2. A rotary steam engine comprising:
a. a tubular stationary housing,
b. the inner surface of the housing having a plurality of circumferentially spaced cavities therein,
c. a rotor in said housing having an outer surface rotatable closely adjacent said inner surface of said housing,
d. said outer surface of the rotor having a plurality of circumferentially spaced rotor chambers therein each registrable with each cavity in the housing during rotation of the rotor, each chamber having a forward driving surface extending inwardly from the outer surface of the rotor and a trailing surface extending rearwardly from the inner edge of the forward driving surface of the outer surface of the rotor,
e. a piston in each cavity movable freely at both of its ends radially between a position fully retracted into its cavity and a position projecting radially inward into a registering rotor chamber, each piston having a front face arranged in sealed, sliding engagement with the front surface of its cavity, the front face of the piston associated with one of the cavities defining with the forward driving surface of a registering rotor chamber, when the piston is projected thereinto, a steam expansion chamber registering with the associated steam inlet, and each piston having an inner surface which, when the piston is projected into a rotor chamber, is disposed at least at its forward end in sealed, sliding engagement with the trailing surface of said chamber throughout the steam-expansion portion of the operating cycle of the engine,
f. timed steam inlet means in the housing adjacent the leading end of each piston cavity, and steam exhaust means in the housing adjacent the trailing end of each piston cavity, the inlet and exhaust means being operative respectively to inject steam into and exhaust steam from each rotor chamber during rotation of the rotor,
g. timed piston drive means associated with each piston and operable momentarily to move the associated piston inwardly into a registering rotor chamber preliminary to injection of steam under pressure into said rotor chamber ahead of said piston to effect rotation of the rotor, and thereafter to allow free outward movement of the piston at both of its ends into said housing cavity, and
h. output means connected to said rotor for rotation therewith.
3. The rotary steam engine of claim 2 wherein each timed steam inlet means includes a steam inlet port, a ported rod associated with each inlet port mounted in the housing for axial rotation for selectively opening and closing the inlet port, a star wheel projecting from the valve rod, and an abutment rotatable with the rotor and arranged to engage the star wheel and rotate it stepwise in 90° intervals in timed sequence for admitting steam under pressure momentarily into the rotor chamber during the steam expansion function.

This is a continuation-in-part of my earlier application Ser. No. 449,031, filed Mar. 7, 1974, and now abandoned.

This invention relates to new and useful improvements in rotary steam engines.
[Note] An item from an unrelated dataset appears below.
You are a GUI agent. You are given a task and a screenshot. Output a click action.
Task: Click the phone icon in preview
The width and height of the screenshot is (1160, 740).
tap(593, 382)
Rotary steam engines have been proposed heretofore in an attempt to produce a more efficient source of power than the piston type engine which is rendered inefficient by the requirement to convert reciprocating motion to rotary motion. Such prior rotary engines have utilized vane type structures or the like that require a great number of moving parts to provide the required chambers for steam intake, expansion and exhaust, thereby contributing to excessive cost of manufacture, maintenance and repair.
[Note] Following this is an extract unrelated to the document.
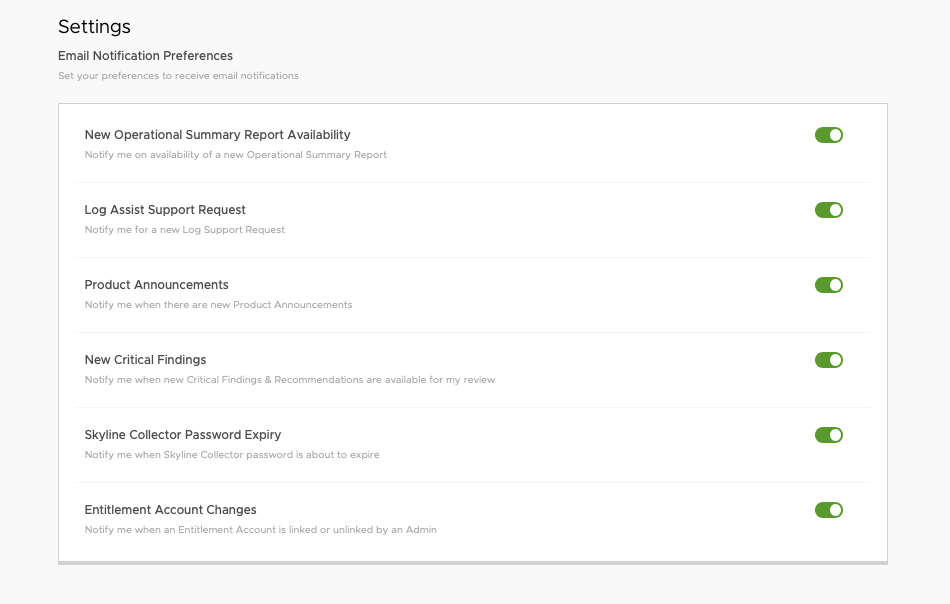The width and height of the screenshot is (950, 604).
Task: Turn off Entitlement Account Changes toggle
Action: pos(828,510)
In its basic concept, the rotary steam engine of this invention utilizes pistons disposed in recesses in an outer circular housing and are arranged to move into and out of cavities in a central rotor in a timed sequence, the number of moving parts being minimized to reduce correspondingly the cost of manufacture, maintenance and repair.

A more particular objects of this invention is to provide a rotary steam engine of the class described wherein the pistons have pivotal support in the recesses in the housing and are operative to pivot in and out relative to the rotor cavities to accomplish the functions to steam intake, expansion and exhaust.

Another object of this invention is to provide a rotary steam engine of the class described in which the pistons are associated with levers pivotally mounted on the housing and arranged by driving engagement with an output from the rotor to move the pistons inwardly at timed intervals to effect the engine functions, the levers holding the pistons in the cavities during steam expansion, whereby the pistons form a solid brace for said expansion.

The invention will be better understood and additional objects and advantages will become apparent from the following description taken in connection with the accompanying drawings of a preferred embodiment.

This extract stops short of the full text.